Yep! It's necessary to modify slime (or light table? I've been interested in making a CL plugin for it) to take advantage of this syntax, but the absense of sane reader macros in the spec has always driven me nuts.
I've always thought that CL needed a set of common libraries to be strongly recommended. The problem is that it has been tried before, but never really taken off.
However, given the recent rise of quicklisp for managing libraries, it's entirely possible that a project of this type will be much more successful. I hope so!
I still remember the first time I looked at the Alexandria library and realised I'd already implemented a good 1/4 of the functionality myself, just because it was glaringly missing from the CL core spec.
> I still remember the first time I looked at the Alexandria library and realised I'd already implemented a good 1/4 of the functionality myself
Yeah, same here. I have a bunch of utilities lying around from when I started that Alexandria would have completely obliterated.
I'm interested in cl21's use of symbol partitioning. I've always thought the `cl:` package was really, really bloated and somewhat confusing to newcomers. Something that divides everything into "this is for math" "this is for primitive data types" etc would make things a bit easier to manage.
I know /r/lisp didn't really like it for the most part, but since the spec is frozen it's nice to see people who are involved in lisp actively trying to make it better. The world is littered with successful projects that started out with people saying "You're wrong, don't bother doing this." I wish Mr. Fukamachi well and look forward to progress.
It's general purpose. It's a high-level language that has OS-level threading, can be functional/imperative, compiles to machine code, has powerful macros which completely cut down code repetition and allow syntax expansion, can call out to C without compiling wrappers. About the only thing it's missing are coroutines, and even those can be mimicked by macros to some extent. Really, a better question is what can't lisp do. It's probably not the best choice for an embedded device or something like that, or anywhere you need tight control over memory/resources.
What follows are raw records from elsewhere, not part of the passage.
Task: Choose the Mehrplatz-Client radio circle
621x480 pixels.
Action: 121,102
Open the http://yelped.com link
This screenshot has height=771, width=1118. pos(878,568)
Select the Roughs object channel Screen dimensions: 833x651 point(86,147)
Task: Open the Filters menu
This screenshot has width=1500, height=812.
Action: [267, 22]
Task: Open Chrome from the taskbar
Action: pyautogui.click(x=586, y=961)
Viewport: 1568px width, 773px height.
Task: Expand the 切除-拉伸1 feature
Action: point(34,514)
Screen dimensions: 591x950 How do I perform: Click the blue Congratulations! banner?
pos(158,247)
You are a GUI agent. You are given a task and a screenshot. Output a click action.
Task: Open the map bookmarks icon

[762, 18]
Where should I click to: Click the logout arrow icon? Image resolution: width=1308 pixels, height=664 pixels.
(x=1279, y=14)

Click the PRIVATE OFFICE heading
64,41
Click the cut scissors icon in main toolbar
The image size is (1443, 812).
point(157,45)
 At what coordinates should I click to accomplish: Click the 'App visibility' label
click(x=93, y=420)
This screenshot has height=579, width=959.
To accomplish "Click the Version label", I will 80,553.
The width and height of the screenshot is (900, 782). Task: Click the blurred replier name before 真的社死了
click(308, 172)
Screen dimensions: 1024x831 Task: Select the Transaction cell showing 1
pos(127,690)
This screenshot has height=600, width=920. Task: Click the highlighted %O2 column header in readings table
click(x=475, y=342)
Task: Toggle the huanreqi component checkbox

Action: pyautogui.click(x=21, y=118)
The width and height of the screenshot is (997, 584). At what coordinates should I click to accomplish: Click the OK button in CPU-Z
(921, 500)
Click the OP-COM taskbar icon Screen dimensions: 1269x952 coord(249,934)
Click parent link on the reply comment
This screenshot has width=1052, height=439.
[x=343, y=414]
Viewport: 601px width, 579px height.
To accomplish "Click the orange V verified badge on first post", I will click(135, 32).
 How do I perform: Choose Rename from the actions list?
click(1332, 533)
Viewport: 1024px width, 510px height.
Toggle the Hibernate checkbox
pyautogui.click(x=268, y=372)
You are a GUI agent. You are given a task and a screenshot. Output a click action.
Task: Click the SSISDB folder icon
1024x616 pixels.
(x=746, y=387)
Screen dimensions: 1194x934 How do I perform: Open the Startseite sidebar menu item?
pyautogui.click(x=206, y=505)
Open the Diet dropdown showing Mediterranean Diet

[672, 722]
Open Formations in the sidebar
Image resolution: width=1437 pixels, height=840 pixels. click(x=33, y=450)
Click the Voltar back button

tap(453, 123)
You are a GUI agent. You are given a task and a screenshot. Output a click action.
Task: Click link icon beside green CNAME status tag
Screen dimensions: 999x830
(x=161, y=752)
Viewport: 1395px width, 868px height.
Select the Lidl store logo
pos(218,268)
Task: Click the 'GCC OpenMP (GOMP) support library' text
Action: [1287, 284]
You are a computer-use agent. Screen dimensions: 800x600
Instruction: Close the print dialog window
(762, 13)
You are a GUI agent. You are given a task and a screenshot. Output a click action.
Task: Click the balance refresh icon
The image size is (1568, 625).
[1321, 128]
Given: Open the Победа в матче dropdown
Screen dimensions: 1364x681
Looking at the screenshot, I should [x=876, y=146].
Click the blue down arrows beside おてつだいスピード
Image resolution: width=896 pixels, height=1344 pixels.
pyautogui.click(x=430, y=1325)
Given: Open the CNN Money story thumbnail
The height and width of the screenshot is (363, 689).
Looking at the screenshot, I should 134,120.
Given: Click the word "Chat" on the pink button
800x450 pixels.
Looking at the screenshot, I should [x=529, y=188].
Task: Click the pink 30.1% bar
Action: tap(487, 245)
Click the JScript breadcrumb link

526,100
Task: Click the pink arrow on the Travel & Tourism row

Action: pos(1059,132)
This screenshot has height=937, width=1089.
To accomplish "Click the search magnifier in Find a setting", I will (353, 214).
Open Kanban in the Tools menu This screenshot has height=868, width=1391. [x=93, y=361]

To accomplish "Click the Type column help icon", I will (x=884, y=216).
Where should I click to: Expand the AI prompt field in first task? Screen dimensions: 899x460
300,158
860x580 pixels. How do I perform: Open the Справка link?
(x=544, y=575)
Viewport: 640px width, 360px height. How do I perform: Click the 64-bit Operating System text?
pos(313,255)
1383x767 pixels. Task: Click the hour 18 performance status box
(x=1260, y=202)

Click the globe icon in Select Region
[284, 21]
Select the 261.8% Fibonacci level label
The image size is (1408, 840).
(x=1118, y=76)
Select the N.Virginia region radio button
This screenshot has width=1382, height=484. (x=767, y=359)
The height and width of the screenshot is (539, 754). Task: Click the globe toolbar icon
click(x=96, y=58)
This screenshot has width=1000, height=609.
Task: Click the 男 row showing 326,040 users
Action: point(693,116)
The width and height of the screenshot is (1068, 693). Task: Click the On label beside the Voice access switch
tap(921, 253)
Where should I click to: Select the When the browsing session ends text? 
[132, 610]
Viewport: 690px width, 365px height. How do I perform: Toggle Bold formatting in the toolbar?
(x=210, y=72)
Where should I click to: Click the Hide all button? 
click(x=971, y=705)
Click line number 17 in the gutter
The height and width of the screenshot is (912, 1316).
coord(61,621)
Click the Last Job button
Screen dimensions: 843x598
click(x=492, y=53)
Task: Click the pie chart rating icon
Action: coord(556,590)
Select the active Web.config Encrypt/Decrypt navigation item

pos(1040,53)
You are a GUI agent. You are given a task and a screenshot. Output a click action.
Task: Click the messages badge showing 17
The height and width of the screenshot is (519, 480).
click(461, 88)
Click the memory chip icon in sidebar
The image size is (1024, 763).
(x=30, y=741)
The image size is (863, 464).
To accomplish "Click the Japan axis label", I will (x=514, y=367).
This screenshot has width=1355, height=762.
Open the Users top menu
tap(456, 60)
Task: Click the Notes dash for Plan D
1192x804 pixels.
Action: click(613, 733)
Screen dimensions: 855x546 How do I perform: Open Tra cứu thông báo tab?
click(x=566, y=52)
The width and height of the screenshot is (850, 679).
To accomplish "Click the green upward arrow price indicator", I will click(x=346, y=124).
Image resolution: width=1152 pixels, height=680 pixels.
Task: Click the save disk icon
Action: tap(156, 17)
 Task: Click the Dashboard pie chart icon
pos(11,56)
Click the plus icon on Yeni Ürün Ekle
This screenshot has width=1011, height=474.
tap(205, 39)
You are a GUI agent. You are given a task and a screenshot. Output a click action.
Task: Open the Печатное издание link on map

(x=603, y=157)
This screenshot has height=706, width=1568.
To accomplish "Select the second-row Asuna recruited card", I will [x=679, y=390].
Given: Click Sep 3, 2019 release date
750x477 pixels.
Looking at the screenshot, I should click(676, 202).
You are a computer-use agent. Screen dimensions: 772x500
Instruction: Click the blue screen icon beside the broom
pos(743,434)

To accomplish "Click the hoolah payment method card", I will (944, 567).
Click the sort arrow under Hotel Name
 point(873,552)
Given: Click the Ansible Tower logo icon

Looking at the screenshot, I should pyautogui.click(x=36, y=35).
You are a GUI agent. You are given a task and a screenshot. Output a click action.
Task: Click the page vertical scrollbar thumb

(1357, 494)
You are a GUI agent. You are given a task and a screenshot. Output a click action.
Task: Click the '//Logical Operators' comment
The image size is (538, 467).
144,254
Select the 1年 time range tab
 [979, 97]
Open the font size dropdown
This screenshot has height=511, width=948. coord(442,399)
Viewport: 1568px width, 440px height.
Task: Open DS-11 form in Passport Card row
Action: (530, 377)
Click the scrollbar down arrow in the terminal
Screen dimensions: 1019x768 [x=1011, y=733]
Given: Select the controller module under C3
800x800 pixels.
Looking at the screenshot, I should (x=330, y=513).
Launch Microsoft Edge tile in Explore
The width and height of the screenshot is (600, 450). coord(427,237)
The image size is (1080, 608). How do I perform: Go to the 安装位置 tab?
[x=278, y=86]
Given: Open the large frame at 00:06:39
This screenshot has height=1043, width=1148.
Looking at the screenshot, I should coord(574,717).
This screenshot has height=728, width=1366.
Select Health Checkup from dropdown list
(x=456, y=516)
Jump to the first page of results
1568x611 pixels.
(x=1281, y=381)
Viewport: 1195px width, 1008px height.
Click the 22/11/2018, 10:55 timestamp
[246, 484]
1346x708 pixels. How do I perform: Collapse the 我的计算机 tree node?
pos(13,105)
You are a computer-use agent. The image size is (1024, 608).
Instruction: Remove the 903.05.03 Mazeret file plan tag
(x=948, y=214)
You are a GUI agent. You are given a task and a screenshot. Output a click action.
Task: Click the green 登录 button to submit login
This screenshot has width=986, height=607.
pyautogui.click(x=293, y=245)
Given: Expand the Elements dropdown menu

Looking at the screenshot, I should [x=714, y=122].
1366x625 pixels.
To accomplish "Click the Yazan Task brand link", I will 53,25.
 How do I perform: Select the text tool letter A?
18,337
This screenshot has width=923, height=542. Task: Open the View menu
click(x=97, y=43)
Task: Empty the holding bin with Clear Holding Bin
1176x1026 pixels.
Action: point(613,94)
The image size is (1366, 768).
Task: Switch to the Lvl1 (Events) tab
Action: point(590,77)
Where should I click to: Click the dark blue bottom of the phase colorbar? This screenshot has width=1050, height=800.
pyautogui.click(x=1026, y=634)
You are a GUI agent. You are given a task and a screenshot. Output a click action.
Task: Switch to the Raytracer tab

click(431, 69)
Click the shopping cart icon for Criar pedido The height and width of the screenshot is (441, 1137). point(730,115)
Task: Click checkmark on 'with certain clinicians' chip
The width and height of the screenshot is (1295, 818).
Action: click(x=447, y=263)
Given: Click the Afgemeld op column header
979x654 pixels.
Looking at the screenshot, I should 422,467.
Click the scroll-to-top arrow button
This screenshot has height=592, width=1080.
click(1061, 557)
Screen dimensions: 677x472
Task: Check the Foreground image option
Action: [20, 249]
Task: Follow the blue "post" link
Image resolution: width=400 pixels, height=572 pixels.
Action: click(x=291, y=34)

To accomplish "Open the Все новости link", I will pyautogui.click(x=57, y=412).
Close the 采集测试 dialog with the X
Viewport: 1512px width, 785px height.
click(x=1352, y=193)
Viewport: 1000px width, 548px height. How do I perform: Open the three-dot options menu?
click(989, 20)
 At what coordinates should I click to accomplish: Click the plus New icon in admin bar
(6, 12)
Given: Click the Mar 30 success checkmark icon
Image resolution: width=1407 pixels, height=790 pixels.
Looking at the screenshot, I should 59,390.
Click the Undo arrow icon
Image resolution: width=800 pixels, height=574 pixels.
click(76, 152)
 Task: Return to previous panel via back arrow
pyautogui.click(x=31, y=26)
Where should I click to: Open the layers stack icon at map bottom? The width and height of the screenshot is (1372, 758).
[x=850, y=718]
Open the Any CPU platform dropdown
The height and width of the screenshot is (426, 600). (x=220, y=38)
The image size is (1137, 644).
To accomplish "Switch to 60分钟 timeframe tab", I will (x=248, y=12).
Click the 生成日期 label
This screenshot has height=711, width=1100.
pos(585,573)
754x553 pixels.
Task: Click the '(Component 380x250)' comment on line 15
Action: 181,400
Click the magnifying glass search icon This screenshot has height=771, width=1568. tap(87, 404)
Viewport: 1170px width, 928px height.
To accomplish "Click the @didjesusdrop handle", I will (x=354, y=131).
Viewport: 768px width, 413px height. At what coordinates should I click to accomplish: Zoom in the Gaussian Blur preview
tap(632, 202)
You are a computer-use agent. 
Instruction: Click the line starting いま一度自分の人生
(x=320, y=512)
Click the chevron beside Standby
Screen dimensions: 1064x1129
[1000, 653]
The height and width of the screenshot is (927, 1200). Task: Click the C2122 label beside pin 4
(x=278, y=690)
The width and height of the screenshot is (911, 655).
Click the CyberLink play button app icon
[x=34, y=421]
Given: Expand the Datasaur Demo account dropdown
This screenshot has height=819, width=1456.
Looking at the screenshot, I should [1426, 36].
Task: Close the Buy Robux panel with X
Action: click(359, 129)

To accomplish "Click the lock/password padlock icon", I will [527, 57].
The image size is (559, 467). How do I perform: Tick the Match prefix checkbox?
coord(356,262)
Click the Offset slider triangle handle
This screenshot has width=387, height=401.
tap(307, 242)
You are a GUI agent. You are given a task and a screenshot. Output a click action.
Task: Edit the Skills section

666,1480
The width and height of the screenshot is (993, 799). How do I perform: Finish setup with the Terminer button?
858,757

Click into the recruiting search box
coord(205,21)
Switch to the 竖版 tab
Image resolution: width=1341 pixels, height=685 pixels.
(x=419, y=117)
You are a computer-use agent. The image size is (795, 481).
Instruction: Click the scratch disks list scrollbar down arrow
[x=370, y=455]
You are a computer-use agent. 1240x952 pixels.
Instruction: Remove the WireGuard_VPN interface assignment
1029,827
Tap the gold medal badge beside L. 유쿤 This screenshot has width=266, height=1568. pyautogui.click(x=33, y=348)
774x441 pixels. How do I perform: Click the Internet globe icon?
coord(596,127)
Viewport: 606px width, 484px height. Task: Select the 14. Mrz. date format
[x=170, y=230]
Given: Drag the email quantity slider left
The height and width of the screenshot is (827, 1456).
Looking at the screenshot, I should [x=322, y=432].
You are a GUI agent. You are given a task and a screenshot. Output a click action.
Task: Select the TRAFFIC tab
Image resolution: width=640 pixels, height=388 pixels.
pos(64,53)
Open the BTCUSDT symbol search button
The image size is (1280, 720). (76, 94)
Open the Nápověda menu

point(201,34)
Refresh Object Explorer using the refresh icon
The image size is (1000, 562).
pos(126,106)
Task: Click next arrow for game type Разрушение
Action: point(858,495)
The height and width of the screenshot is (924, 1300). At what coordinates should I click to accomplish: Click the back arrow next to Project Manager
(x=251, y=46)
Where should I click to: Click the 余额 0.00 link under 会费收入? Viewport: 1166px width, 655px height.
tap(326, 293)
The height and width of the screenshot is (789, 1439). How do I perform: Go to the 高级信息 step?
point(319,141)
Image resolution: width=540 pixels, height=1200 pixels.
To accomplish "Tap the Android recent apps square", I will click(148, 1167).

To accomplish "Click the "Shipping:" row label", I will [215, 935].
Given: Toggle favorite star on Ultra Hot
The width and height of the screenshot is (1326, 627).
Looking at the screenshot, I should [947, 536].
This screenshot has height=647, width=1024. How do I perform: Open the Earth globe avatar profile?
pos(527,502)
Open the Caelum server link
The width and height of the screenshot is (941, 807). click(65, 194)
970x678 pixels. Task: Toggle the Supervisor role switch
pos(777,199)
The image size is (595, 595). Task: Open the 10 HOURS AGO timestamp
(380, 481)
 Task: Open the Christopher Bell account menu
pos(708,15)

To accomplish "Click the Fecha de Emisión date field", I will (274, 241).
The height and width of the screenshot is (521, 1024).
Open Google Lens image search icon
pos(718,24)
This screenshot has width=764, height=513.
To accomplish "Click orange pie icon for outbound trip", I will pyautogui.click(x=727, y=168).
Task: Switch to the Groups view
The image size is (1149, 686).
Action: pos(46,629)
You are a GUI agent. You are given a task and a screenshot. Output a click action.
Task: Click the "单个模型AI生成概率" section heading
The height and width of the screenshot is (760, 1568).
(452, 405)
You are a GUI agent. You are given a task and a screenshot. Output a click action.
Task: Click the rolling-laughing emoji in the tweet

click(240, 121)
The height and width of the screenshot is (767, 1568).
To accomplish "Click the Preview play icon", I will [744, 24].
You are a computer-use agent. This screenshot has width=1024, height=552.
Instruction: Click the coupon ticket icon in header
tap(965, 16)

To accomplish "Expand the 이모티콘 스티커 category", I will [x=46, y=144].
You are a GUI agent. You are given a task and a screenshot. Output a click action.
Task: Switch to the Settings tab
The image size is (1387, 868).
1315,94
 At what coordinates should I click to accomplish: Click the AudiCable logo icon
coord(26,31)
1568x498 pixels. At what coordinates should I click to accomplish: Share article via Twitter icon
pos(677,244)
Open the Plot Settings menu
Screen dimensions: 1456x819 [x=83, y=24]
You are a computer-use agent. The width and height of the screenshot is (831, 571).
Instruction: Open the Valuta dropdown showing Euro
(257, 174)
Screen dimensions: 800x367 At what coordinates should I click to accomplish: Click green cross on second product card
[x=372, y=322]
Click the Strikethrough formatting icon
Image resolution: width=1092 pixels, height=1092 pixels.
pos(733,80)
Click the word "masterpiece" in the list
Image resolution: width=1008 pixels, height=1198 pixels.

I'd say it's an extremely decent complement to C in a lot of respects. If you can get passed some of the oddly-named symbols, it's a great language that has made leaps and bounds in the past 10 years as far as third-party libraries and implementation features.
Well, it's amazing for rapid prototyping. The same could be said for Ruby/Perl etc but the addition of the REPL, CLOS, Macros, etc make it slightly better. As long as the libraries exist for CL upon which to build, which can be a sticking point.
To give the more canonical answer, though... CL is the programmable programming language, so it's not suited for a task per se; rather you lay down a base that's suited to your problem domain, and then you solve your problem in your newly-created "language". It's hard to explain but true if you get it right.
Damn right, I love how clojure hosted semantics import all the great features of their host. Like how clojurescript has only floating point numbers and coerces string to numbers when using the + operator.
In all seriousness, I mad love to Clojure, but is a different language with different sensibilities/tradeoff. Not a 'better' CL. For example, I imagine that interfacing with c code using cffi should be way easier and simpler than using JNI and then exposing that to clojure. Or having defined semantics for numerical computations.